TASK BRIEF: Please copy, word for word, the part of the Sugoi apparel thread that opens with "Ah Sugoi. I" and closes with "guarantee return policy.".

GIVEN TEXT:
-- BEGIN --
# Sugoi cycling apparel



## Anonymous236 (Jul 3, 2009)

Argh Sugoi. Cool name, means frakkin awesome in Japanese, but bad support for bad products. I lived next door to them in kitsilano and brought in a jersey with bad threading and they would not fix it, said I would have to send it in through my dealer?? but I live down the road, no send it in, and the guy is talking to me and a bunch of the seamstresses are just looking at me with agonized sympathy like 'yeah we hear yeah buddy'!! Sugoi is the only thing you can buy in Vancouver and it all falls apart, shorts, jerseys. I chanced into finding a Kappa and will never go back to sugoi. Kappa is tight, light, looks brilliant, and DOES NOT fall apart!!! And this is not a random anomoly. Over 6 jersies, 4 shorts, all ruined seams within a season or two, but kappa is great and on account of crap sugoi my izume shorts have 3 years of near full time action and stitches still going strong, and the chamois comfort and fit of izumi and my new specialized just own sugoi. Ayhoo if their quality and services improve hit me back at [email protected] thanks Kristaps


----------



## Anonymous634 (Jan 21, 2010)

Ah Sugoi. I want to like you, I really do. Except I had two pairs of tights and a jersey FALL APART on me. Awful quality for the money I shelled out. Luckily I bought the one pair of tights at REI and the other at Campmor and they have a year guarantee return policy.

The jersey (Bradley Jersey, awesome fit and I like how it looks), that's another story. Bought it at this awesome bike shop in Austin called Mellow Johnnies. After a couple of days wearing it I notice the threading was coming out. Too bad I live in Boston or I would've taken it back to MJs. Anyway, I emailed Sugoi THREE TIMES with no response so I called them. Man Sugoi, y'all have AWFUL customer support. The guy was so rude! He wouldn't let me send it in for a replacement. He was insisting that I take it to a local shop that sells Sugoi. Why would I do that?! What shop is going to take something back that I didn't purchase from them! I was so angry after talking to this customer "support" guy. Eventually I got them to replace my jersey but I shouldn't have had to go to all that trouble when my 130 dollar jersey started falling apart weeks later.

I am now in the market for some wool jerseys but no WAY would I buy from Sugoi. Pitty too cause I really like the look of their Merino wool jersey but I can't trust the quality.

Oh and when my wife was at REI returning her Sugoi tights the cashier told her she had a ton of Sugoi returns that week. Go figure.


----------
-- END --
DATA PROVIDED:
-- BEGIN --
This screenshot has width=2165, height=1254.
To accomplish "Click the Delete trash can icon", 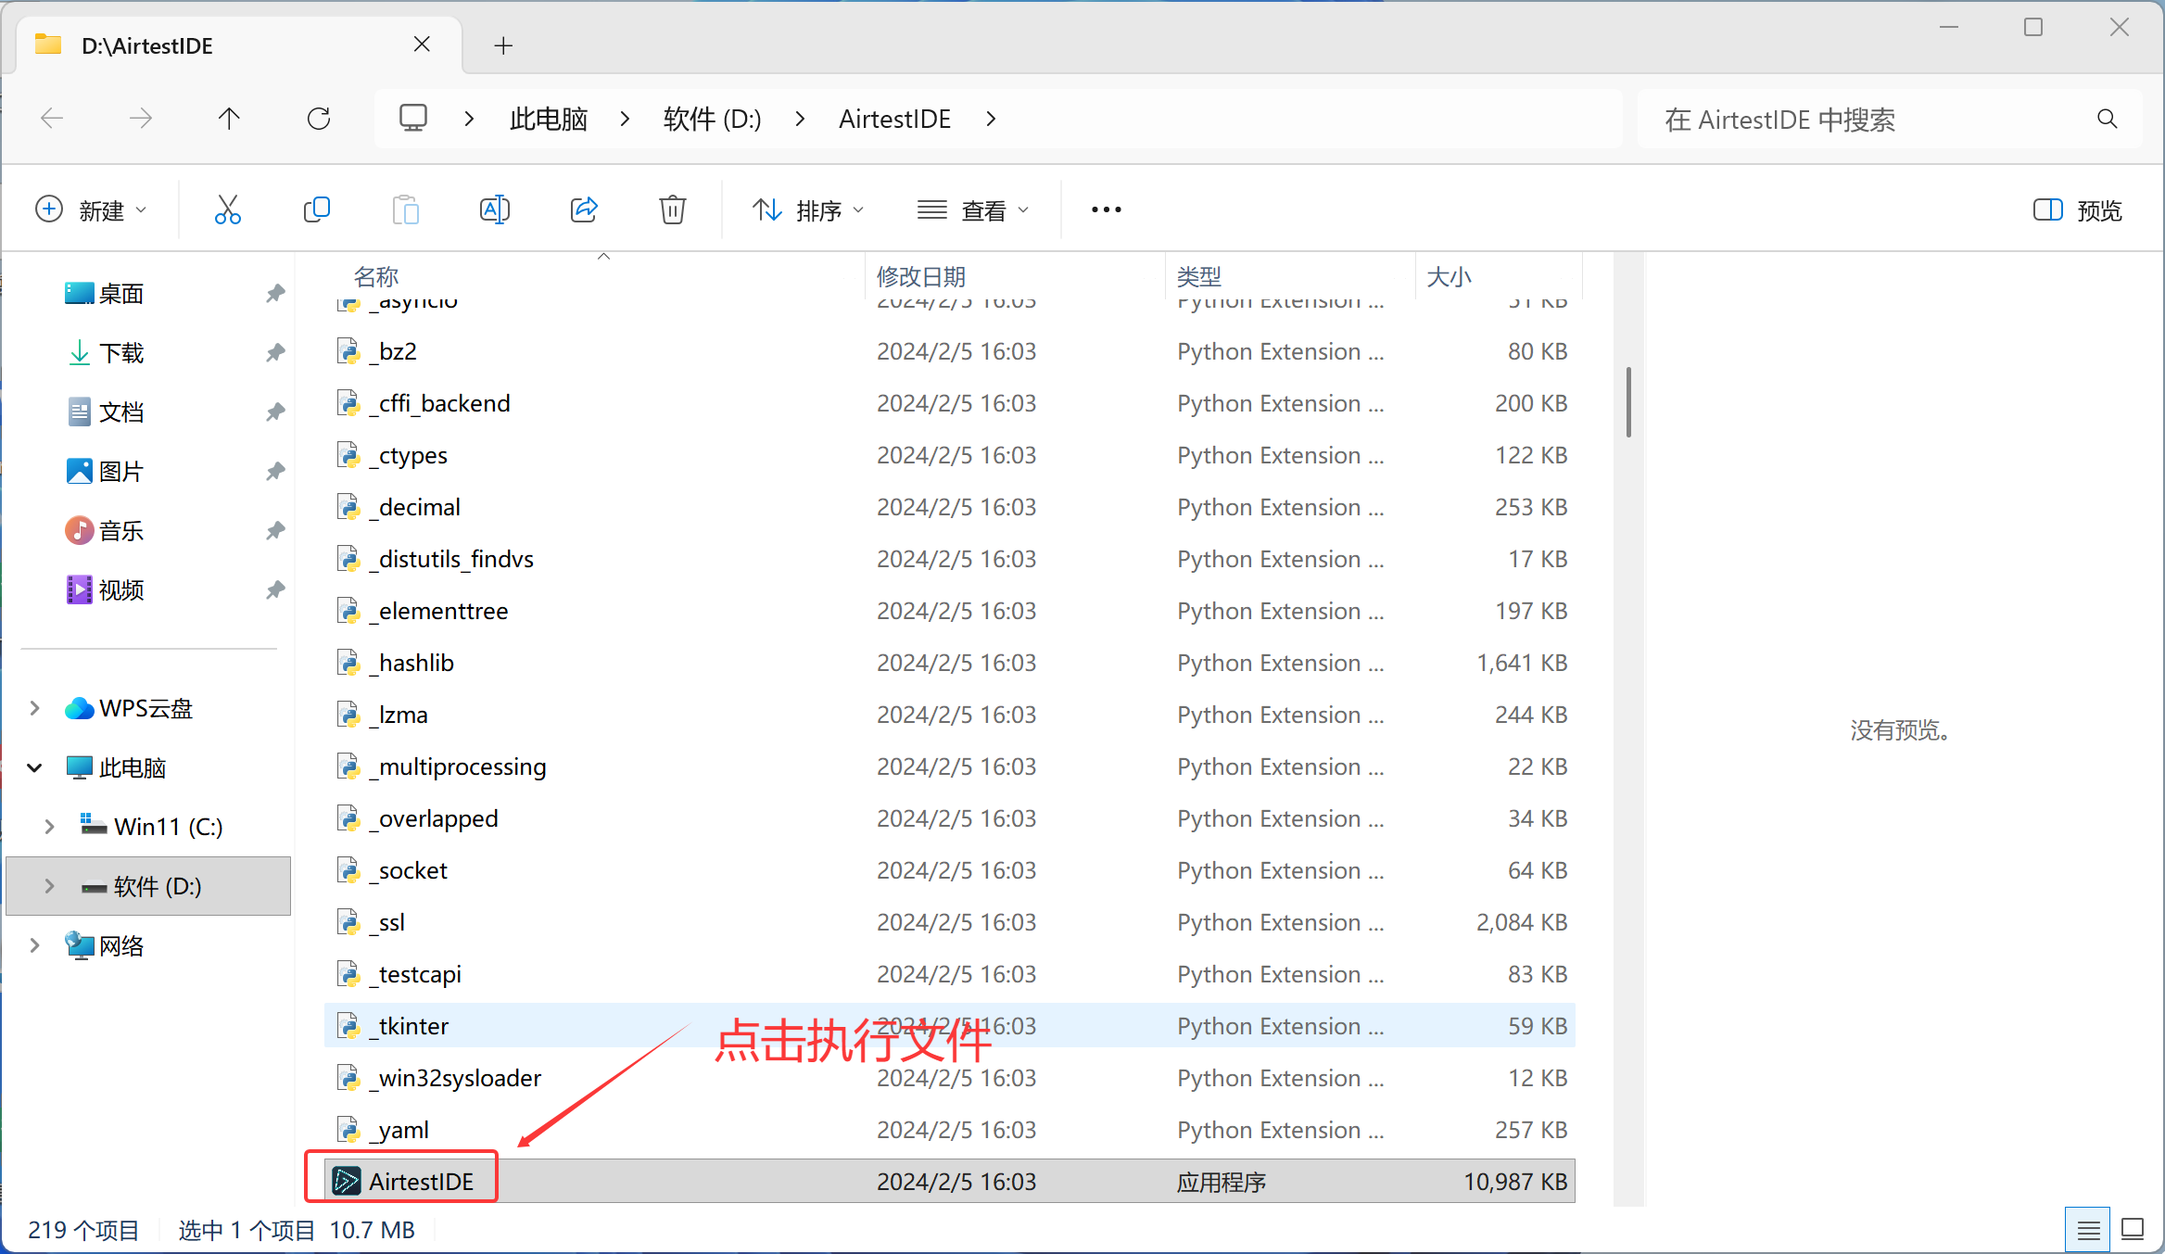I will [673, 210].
-- END --
-- BEGIN --
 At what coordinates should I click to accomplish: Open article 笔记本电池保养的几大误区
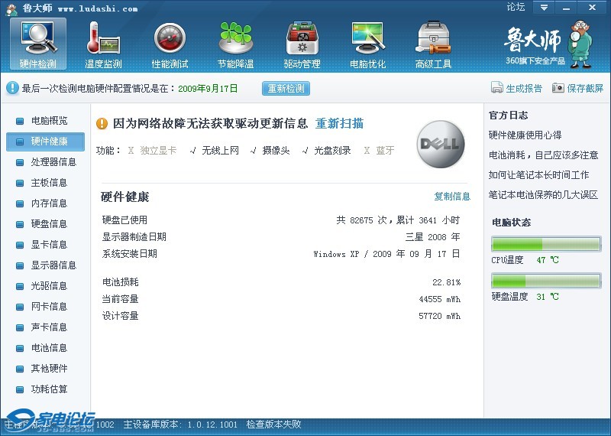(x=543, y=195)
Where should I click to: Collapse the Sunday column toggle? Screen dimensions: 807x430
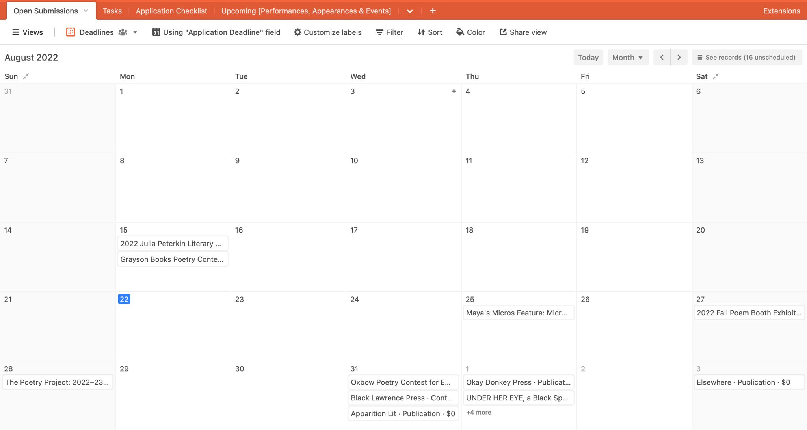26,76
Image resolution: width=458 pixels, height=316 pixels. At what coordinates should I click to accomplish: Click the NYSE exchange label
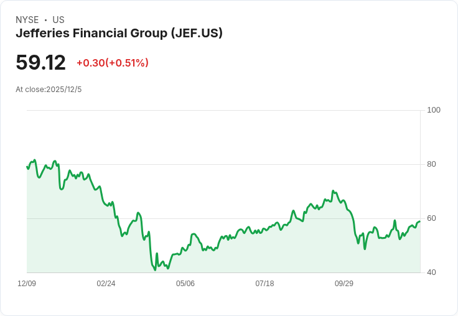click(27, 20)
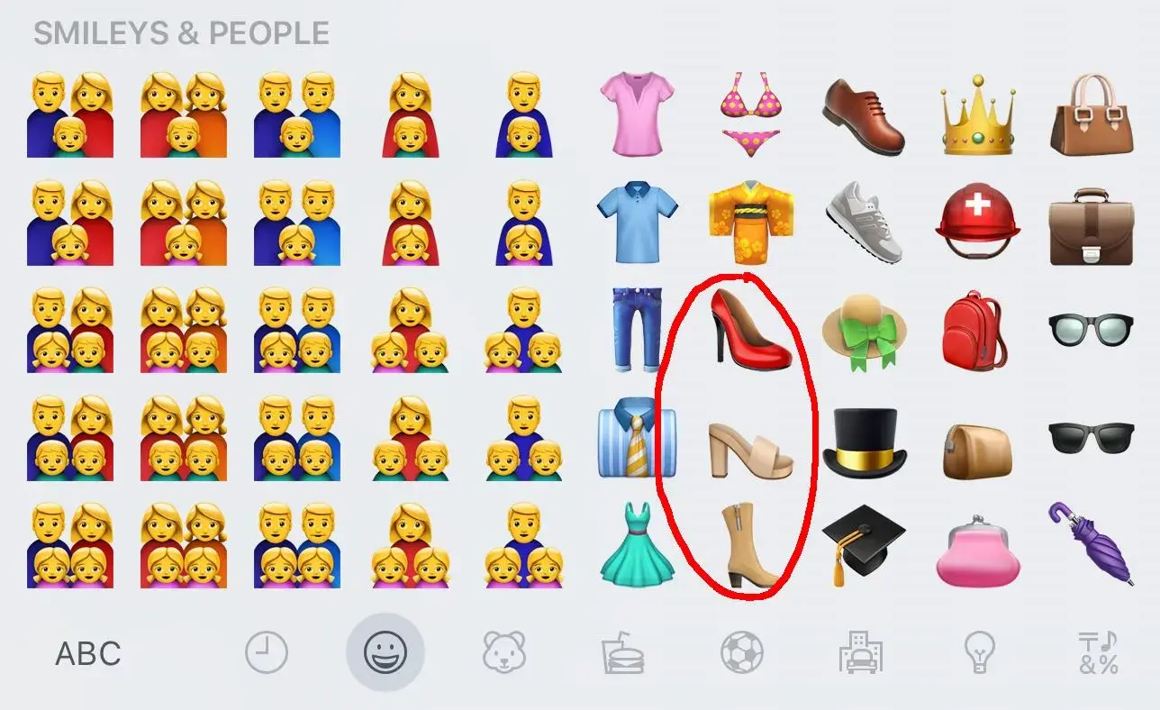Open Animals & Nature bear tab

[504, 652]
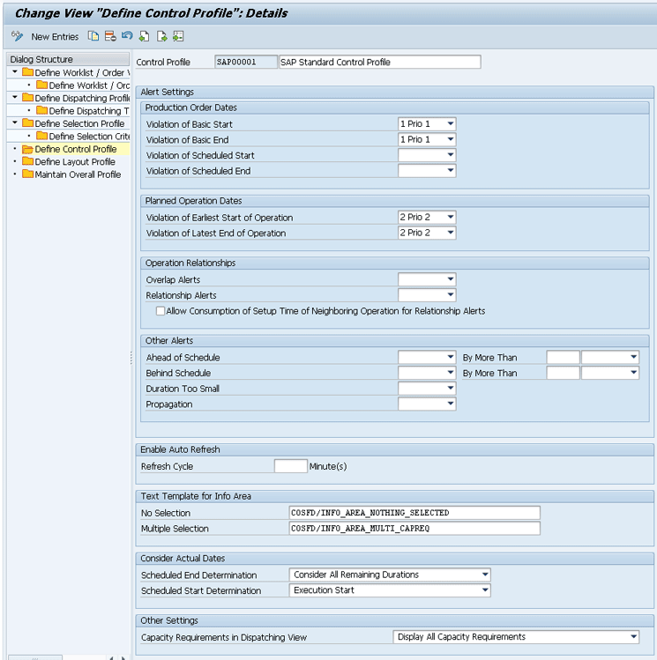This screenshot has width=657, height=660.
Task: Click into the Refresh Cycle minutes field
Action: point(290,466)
-- END --
ANSWER IN FULL:
Ah Sugoi. I want to like you, I really do. Except I had two pairs of tights and a jersey FALL APART on me. Awful quality for the money I shelled out. Luckily I bought the one pair of tights at REI and the other at Campmor and they have a year guarantee return policy.